### [SUPPLIED DATA]
>>

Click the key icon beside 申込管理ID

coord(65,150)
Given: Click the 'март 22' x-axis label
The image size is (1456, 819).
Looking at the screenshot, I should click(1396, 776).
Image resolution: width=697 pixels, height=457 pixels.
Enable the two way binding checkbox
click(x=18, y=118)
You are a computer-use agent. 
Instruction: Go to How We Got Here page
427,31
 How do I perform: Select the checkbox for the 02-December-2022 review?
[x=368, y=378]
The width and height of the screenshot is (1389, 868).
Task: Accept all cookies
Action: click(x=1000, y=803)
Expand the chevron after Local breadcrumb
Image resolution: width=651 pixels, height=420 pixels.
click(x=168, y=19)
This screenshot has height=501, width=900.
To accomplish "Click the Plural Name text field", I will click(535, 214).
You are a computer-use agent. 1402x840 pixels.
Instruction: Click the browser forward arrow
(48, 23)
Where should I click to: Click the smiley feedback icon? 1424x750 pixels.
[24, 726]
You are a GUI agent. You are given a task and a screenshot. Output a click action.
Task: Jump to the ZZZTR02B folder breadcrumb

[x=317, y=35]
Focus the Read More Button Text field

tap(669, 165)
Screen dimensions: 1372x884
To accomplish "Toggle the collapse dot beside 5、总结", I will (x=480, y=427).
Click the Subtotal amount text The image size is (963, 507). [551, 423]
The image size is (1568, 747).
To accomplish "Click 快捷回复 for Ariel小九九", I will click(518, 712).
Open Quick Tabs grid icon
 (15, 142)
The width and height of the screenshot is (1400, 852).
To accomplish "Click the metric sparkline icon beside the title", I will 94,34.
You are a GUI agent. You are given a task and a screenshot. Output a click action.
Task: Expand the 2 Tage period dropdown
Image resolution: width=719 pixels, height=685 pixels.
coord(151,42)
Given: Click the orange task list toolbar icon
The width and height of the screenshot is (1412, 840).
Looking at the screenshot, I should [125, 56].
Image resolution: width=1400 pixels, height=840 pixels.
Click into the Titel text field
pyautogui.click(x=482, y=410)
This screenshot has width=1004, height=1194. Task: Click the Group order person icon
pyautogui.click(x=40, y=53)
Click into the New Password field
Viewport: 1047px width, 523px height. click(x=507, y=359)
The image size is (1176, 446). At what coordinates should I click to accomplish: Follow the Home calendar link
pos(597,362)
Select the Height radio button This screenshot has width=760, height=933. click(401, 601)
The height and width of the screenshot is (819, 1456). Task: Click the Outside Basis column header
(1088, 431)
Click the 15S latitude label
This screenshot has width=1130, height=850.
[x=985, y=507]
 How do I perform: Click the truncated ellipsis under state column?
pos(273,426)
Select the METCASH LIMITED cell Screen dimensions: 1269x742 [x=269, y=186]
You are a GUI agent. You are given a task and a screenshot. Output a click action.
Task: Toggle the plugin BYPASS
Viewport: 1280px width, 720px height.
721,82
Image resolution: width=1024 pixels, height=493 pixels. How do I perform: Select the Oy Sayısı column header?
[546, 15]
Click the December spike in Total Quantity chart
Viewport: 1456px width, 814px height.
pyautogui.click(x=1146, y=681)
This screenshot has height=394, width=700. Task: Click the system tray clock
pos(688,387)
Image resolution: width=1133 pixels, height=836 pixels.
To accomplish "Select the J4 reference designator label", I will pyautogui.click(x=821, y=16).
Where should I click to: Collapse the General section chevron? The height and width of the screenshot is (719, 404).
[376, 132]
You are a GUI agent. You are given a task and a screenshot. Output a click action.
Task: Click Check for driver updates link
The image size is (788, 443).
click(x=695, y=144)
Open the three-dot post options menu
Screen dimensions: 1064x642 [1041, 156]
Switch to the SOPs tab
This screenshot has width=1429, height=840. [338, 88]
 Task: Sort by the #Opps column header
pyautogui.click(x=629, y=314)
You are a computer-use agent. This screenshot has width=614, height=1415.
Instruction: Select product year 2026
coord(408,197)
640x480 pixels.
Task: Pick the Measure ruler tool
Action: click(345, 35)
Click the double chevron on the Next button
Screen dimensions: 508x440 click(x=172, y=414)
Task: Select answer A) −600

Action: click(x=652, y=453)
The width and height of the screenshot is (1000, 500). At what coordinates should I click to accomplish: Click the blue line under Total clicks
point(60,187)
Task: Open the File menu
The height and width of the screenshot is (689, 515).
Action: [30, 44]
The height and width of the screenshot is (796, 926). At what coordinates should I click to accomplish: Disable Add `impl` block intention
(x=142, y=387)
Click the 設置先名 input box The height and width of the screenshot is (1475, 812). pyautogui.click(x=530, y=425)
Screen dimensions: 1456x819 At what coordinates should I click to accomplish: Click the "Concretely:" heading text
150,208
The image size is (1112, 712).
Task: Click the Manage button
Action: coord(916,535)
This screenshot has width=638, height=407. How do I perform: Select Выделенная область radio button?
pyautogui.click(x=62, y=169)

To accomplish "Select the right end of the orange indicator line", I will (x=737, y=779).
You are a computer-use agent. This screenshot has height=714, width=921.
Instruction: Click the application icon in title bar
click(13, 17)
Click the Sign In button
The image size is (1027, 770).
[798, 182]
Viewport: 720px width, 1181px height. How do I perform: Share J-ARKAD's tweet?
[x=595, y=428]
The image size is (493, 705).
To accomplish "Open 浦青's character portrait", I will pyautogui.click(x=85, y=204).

<<

Reproduce all of the rows above verbatim, with no change to any line.

### [ANSWER IN FULL]
Click the key icon beside 申込管理ID

coord(65,150)
Given: Click the 'март 22' x-axis label
The image size is (1456, 819).
Looking at the screenshot, I should click(1396, 776).
Image resolution: width=697 pixels, height=457 pixels.
Enable the two way binding checkbox
click(x=18, y=118)
You are a computer-use agent. 
Instruction: Go to How We Got Here page
427,31
 How do I perform: Select the checkbox for the 02-December-2022 review?
[x=368, y=378]
The width and height of the screenshot is (1389, 868).
Task: Accept all cookies
Action: click(x=1000, y=803)
Expand the chevron after Local breadcrumb
Image resolution: width=651 pixels, height=420 pixels.
click(x=168, y=19)
This screenshot has height=501, width=900.
To accomplish "Click the Plural Name text field", I will click(535, 214).
You are a computer-use agent. 1402x840 pixels.
Instruction: Click the browser forward arrow
(48, 23)
Where should I click to: Click the smiley feedback icon? 1424x750 pixels.
[24, 726]
You are a GUI agent. You are given a task and a screenshot. Output a click action.
Task: Jump to the ZZZTR02B folder breadcrumb

[x=317, y=35]
Focus the Read More Button Text field

tap(669, 165)
Screen dimensions: 1372x884
To accomplish "Toggle the collapse dot beside 5、总结", I will (x=480, y=427).
Click the Subtotal amount text The image size is (963, 507). [551, 423]
The image size is (1568, 747).
To accomplish "Click 快捷回复 for Ariel小九九", I will click(518, 712).
Open Quick Tabs grid icon
 (15, 142)
The width and height of the screenshot is (1400, 852).
To accomplish "Click the metric sparkline icon beside the title", I will 94,34.
You are a GUI agent. You are given a task and a screenshot. Output a click action.
Task: Expand the 2 Tage period dropdown
Image resolution: width=719 pixels, height=685 pixels.
coord(151,42)
Given: Click the orange task list toolbar icon
The width and height of the screenshot is (1412, 840).
Looking at the screenshot, I should [125, 56].
Image resolution: width=1400 pixels, height=840 pixels.
Click into the Titel text field
pyautogui.click(x=482, y=410)
This screenshot has width=1004, height=1194. Task: Click the Group order person icon
pyautogui.click(x=40, y=53)
Click into the New Password field
Viewport: 1047px width, 523px height. click(x=507, y=359)
The image size is (1176, 446). At what coordinates should I click to accomplish: Follow the Home calendar link
pos(597,362)
Select the Height radio button This screenshot has width=760, height=933. click(401, 601)
The height and width of the screenshot is (819, 1456). Task: Click the Outside Basis column header
(1088, 431)
Click the 15S latitude label
This screenshot has width=1130, height=850.
[x=985, y=507]
 How do I perform: Click the truncated ellipsis under state column?
pos(273,426)
Select the METCASH LIMITED cell Screen dimensions: 1269x742 [x=269, y=186]
You are a GUI agent. You are given a task and a screenshot. Output a click action.
Task: Toggle the plugin BYPASS
Viewport: 1280px width, 720px height.
721,82
Image resolution: width=1024 pixels, height=493 pixels. How do I perform: Select the Oy Sayısı column header?
[546, 15]
Click the December spike in Total Quantity chart
Viewport: 1456px width, 814px height.
pyautogui.click(x=1146, y=681)
This screenshot has height=394, width=700. Task: Click the system tray clock
pos(688,387)
Image resolution: width=1133 pixels, height=836 pixels.
To accomplish "Select the J4 reference designator label", I will pyautogui.click(x=821, y=16).
Where should I click to: Collapse the General section chevron? The height and width of the screenshot is (719, 404).
[376, 132]
You are a GUI agent. You are given a task and a screenshot. Output a click action.
Task: Click Check for driver updates link
The image size is (788, 443).
click(x=695, y=144)
Open the three-dot post options menu
Screen dimensions: 1064x642 [1041, 156]
Switch to the SOPs tab
This screenshot has width=1429, height=840. [338, 88]
 Task: Sort by the #Opps column header
pyautogui.click(x=629, y=314)
You are a computer-use agent. This screenshot has width=614, height=1415.
Instruction: Select product year 2026
coord(408,197)
640x480 pixels.
Task: Pick the Measure ruler tool
Action: click(345, 35)
Click the double chevron on the Next button
Screen dimensions: 508x440 click(x=172, y=414)
Task: Select answer A) −600

Action: click(x=652, y=453)
The width and height of the screenshot is (1000, 500). At what coordinates should I click to accomplish: Click the blue line under Total clicks
point(60,187)
Task: Open the File menu
The height and width of the screenshot is (689, 515).
Action: [30, 44]
The height and width of the screenshot is (796, 926). At what coordinates should I click to accomplish: Disable Add `impl` block intention
(x=142, y=387)
Click the 設置先名 input box The height and width of the screenshot is (1475, 812). pyautogui.click(x=530, y=425)
Screen dimensions: 1456x819 At what coordinates should I click to accomplish: Click the "Concretely:" heading text
150,208
The image size is (1112, 712).
Task: Click the Manage button
Action: coord(916,535)
This screenshot has width=638, height=407. How do I perform: Select Выделенная область radio button?
pyautogui.click(x=62, y=169)

To accomplish "Select the right end of the orange indicator line", I will (x=737, y=779).
You are a computer-use agent. This screenshot has height=714, width=921.
Instruction: Click the application icon in title bar
click(13, 17)
Click the Sign In button
The image size is (1027, 770).
[798, 182]
Viewport: 720px width, 1181px height. How do I perform: Share J-ARKAD's tweet?
[x=595, y=428]
The image size is (493, 705).
To accomplish "Open 浦青's character portrait", I will pyautogui.click(x=85, y=204).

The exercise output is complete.